前回、レジリエンス(極度の不利な状況に直面しても、正常な平衡状態を維持することができる能力)について書きました。今回から数回にわたり、レジリエンスの発達についてさらに学んでいきたいと思います。レジリエンスの発達には以下の項目が必要です。
愛着の形成
自律神経系の安定
安心・安全を感じ取る能力
愛着の形成について
愛着は4つの段階を経て発達します。
前愛着期(生後6週頃まで)
子どもたちは出生直後から世話をしてくれる人に愛着を示します。泣いたり、ククッと言ったりして、近くにいることを求め、声やにおいを認識し、抱っこ、ほほ笑み、あやしなどに反応します。
愛着創生期(生後8ヶ月頃まで)
ある程度自由に動けるようになる時期です。首が座り、寝返り、うつ伏せから体を支え、お座りやハイハイができるようになるまでに、子どもたちの愛着は見知らぬ人よりも、いつも傍にいる養育者に対して強くなります。
愛着確立期(生後8ヶ月~1歳半)
子どもたちの活動範囲が広がる時期です。子どもたちは親の注意を引くための行動が出来るようになります。いわゆる人見知りの時期ですが、慣れれば他の大人でも愛着を示す時期でもあります。柔軟性のある適度な人見知りができることが大切です。
愛着の形成期(1歳半~2歳)
親子間の愛着は2歳までに形成されます。子どもたちは、心に親をイメージし、親から離れて行動することが出来るようになります。“安全基地”としての親。

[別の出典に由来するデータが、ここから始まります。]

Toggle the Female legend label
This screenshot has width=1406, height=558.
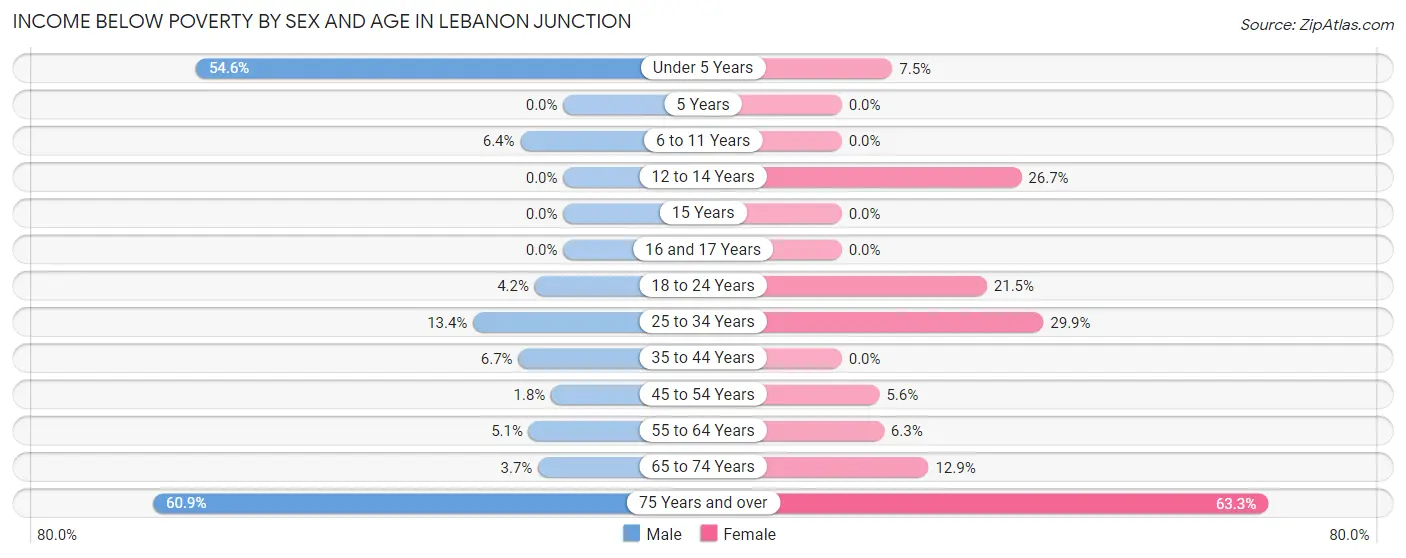pyautogui.click(x=749, y=534)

生まれてから2年という短い期間で、子どもたちは愛着関係の基本的な枠組み(スキーム)を学び、そのスキームをその後の人生における対人関係に応用すると考えられています。とても貴重な2年間ですよね。愛着には4つのタイプ(安定型、回避型、葛藤型、無秩序型)があり、これらについて次回お伝えします。これらを知ると、情緒が不安定と言われる子どもたちが示す行動の意味が少しわかるようになりますよ。